# Murdered Out Parentheses Fuzz



## herliplex (Jun 9, 2021)

This is my third Parentheses build. I used a laser engraver to etch the design on top, and recently found some black foot switches which I've been looking for for a long time. Only trouble I ran into was the BS170 was a little loose in the socket and it was preventing the boost from working, pushed it in and it worked great!


----------



## SYLV9ST9R (Jun 9, 2021)

Stunning! Great work.


----------



## uranium_jones (Jun 9, 2021)

Funny, I'm in the middle of my 3rd build and of all things it's the connections to the footswitches that were the problem. Where'd you get that neato ribbon cable?


----------



## herliplex (Jun 9, 2021)

quality_jones said:


> Funny, I'm in the middle of my 3rd build and of all things it's the connections to the footswitches that were the problem. Where'd you get that neato ribbon cable?


Love my Switches! https://lovemyswitches.com/ribbon-cable-26awg-pre-tinned-6-conductors/


----------



## JamieJ (Jun 9, 2021)

Looks amazing! I love a stealth pedal. It needs a knight rider red light moving side to side across the top.


----------



## caiofilipini (Jun 9, 2021)

That looks insanely good, great job!


----------



## giovanni (Jun 9, 2021)

Did you etch on aluminum? Looks great!


----------



## dawson (Jun 9, 2021)

I want to see more of that guitar in the background!


----------



## herliplex (Jun 9, 2021)

giovanni said:


> Did you etch on aluminum? Looks great!


A lot of time just burning the paint on top will do the trick, but yes I think the enclosures are aluminum.


dawson said:


> I want to see more of that guitar in the background!








						Chrome Dream Fuzz Big Muff
					

Was able to snag a chrome GØRVA enclosure for this dream fuzz. Really wanted to laser engrave this but the laser just bounces right off the mirror finish, even with special spray that's supposed to make it work! No issues with the build, sounds super rad.




					forum.pedalpcb.com


----------



## giovanni (Jun 9, 2021)

Oh I thought that was a separate plate on top!


----------



## HamishR (Jun 9, 2021)

Needs black LEDs.


----------



## fig (Jun 10, 2021)

quality_jones said:


> Funny, I'm in the middle of my 3rd build and of all things it's the connections to the footswitches that were the problem. Where'd you get that neato ribbon cable?

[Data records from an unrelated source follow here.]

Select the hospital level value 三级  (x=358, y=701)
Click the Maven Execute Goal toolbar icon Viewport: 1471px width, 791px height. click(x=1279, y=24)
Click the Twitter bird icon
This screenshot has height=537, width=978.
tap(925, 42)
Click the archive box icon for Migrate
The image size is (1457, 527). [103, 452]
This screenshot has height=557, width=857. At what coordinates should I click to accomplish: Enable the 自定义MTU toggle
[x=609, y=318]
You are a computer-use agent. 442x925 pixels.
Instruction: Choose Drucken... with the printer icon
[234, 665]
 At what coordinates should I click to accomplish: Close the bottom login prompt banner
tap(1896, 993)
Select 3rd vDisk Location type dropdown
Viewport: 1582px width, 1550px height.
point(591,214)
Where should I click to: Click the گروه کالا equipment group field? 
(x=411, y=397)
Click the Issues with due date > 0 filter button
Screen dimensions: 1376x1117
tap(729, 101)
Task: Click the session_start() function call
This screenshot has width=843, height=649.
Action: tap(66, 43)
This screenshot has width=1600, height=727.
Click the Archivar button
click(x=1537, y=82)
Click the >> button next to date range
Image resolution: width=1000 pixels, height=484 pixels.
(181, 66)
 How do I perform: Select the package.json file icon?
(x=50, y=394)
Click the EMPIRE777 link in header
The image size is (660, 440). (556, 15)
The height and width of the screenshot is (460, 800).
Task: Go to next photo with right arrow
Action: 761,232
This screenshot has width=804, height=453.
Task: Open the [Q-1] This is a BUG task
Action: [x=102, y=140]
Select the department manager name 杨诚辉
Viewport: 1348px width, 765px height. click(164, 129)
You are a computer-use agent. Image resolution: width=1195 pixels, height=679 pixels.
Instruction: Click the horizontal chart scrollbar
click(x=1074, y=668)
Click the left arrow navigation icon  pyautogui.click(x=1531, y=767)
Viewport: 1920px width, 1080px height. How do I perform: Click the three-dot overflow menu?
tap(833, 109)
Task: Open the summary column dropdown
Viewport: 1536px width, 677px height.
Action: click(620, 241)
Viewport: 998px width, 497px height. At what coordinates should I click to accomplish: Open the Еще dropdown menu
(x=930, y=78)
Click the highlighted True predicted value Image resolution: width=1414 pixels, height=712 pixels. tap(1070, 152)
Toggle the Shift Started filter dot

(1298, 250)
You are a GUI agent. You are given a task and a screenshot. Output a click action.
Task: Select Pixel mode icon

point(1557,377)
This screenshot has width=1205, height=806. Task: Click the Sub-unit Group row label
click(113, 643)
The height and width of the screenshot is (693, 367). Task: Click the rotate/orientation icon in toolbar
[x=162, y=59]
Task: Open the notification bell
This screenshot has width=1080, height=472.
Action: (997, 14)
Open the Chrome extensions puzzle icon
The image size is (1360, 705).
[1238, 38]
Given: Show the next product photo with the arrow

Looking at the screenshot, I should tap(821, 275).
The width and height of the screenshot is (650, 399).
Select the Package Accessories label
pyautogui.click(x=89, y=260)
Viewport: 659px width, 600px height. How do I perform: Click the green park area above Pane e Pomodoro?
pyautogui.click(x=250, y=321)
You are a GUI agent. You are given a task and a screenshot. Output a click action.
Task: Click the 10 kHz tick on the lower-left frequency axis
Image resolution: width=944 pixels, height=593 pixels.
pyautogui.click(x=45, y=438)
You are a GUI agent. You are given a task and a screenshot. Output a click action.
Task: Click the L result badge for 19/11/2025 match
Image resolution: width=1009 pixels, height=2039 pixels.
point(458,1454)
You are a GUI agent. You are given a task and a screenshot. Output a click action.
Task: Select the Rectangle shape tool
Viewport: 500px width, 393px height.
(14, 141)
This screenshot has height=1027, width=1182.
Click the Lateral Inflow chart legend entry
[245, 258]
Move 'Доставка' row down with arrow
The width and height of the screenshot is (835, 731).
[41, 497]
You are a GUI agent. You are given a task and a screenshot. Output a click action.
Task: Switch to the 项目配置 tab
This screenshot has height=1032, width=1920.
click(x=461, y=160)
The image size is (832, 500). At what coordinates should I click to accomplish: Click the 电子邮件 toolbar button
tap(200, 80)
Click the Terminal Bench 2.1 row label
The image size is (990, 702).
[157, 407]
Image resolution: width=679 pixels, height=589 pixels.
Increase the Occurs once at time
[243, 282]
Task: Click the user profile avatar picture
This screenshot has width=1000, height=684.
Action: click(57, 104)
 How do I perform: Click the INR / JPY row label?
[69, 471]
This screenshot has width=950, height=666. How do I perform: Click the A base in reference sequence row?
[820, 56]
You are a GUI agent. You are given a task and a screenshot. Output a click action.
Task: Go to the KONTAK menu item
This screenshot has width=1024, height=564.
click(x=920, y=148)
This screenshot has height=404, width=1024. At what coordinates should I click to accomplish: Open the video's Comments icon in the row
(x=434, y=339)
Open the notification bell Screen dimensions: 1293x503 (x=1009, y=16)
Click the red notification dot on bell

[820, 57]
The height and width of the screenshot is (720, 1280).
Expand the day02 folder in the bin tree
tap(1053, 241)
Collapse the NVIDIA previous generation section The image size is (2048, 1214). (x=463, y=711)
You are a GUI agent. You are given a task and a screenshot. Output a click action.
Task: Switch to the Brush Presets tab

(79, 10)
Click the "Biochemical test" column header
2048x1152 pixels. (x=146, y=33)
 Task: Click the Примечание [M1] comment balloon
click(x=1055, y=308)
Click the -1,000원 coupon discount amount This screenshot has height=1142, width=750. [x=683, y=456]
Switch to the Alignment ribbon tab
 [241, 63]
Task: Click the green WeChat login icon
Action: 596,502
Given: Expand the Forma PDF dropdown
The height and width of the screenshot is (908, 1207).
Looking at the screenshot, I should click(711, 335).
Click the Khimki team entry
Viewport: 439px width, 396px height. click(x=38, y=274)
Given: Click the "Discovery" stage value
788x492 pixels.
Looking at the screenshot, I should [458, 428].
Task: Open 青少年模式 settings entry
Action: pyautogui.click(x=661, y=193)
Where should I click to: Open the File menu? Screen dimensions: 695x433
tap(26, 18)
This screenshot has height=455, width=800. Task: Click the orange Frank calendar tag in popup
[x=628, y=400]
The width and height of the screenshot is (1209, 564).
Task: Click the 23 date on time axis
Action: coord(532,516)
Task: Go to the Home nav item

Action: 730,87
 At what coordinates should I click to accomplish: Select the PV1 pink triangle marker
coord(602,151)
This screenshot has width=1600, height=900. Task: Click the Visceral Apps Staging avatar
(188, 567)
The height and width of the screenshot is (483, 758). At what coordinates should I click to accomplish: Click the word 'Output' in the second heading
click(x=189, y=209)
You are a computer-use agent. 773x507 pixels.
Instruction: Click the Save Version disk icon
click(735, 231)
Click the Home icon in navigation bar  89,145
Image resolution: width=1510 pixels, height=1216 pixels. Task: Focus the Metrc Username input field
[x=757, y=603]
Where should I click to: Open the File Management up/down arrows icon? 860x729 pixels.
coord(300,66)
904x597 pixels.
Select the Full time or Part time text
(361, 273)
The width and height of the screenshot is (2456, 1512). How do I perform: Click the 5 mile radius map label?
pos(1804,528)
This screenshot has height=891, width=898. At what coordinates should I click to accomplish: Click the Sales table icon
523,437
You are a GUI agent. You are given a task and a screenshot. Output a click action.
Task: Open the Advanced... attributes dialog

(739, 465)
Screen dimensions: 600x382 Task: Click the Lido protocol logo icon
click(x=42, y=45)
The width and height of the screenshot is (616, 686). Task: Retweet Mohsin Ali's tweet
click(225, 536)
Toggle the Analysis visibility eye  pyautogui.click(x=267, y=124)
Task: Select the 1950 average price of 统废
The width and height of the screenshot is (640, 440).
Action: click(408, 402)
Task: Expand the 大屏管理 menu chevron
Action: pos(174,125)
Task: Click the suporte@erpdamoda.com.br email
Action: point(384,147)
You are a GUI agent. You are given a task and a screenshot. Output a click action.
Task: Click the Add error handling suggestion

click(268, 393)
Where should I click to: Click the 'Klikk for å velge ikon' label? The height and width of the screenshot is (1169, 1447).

They are cool, but bear in mind they are also delicate, and do not flex as much as you'd think because it is such a short length between the switch and pcb. I'm not trying to dissuade you from using them (I've used them too) but I've also had to desolder and replace them and have read others say the same.

If you want to try some but not buy any, PM me and I'll mail you a few.


----------



## uranium_jones (Jun 10, 2021)

I just reminded myself how valuable my 24AWG stranded wire is. Not as delicate as 26AWG, and not as prone to stray strands like the 22AWG. Despite the extra time it takes, I think I'm good with my current method. But I may want to try them out, who knows.


----------



## Nostradoomus (Jun 10, 2021)

Awesome. Glad to see more laser work!


----------



## K Pedals (Jun 13, 2021)

Sweet!!!
Super professional looking.!.!!


----------



## oshi (Jun 13, 2021)

Nice!! Did you use one of those cheapo k40 lasers or something fancier? Looks really clean


----------



## herliplex (Jun 13, 2021)

oshi said:


> Nice!! Did you use one of those cheapo k40 lasers or something fancier? Looks really clean


This is the one: https://www.amazon.ca/dp/B07QQ2N7C8...t_i_RXGA6D8FKEG09PZ2F0DK?_encoding=UTF8&psc=1


----------



## K Pedals (Jun 13, 2021)

herliplex said:


> This is the one: https://www.amazon.ca/dp/B07QQ2N7C8...t_i_RXGA6D8FKEG09PZ2F0DK?_encoding=UTF8&psc=1


How long does something like that take?¿

To do a pedal like that?¿


----------



## herliplex (Jun 13, 2021)

K Pedals said:


> How long does something like that take?¿
> 
> To do a pedal like that?¿


3-4 hours


----------



## Kroars (Aug 1, 2021)

herliplex said:


> This is my third Parentheses build. I used a laser engraver to etch the design on top, and recently found some black foot switches which I've been looking for for a long time. Only trouble I ran into was the BS170 was a little loose in the socket and it was preventing the boost from working, pushed it in and it worked great!


Looks great!  Love the Type-O-Negative colors!


----------



## overdriver999 (Sep 11, 2022)

looks so good man...so clean too


----------



## swelchy (Sep 11, 2022)

beautiful!


----------



## Chuck D. Bones (Sep 12, 2022)

Looks better than the professional pedals!


----------



## justin23000 (Sep 13, 2022)

This is art.


----------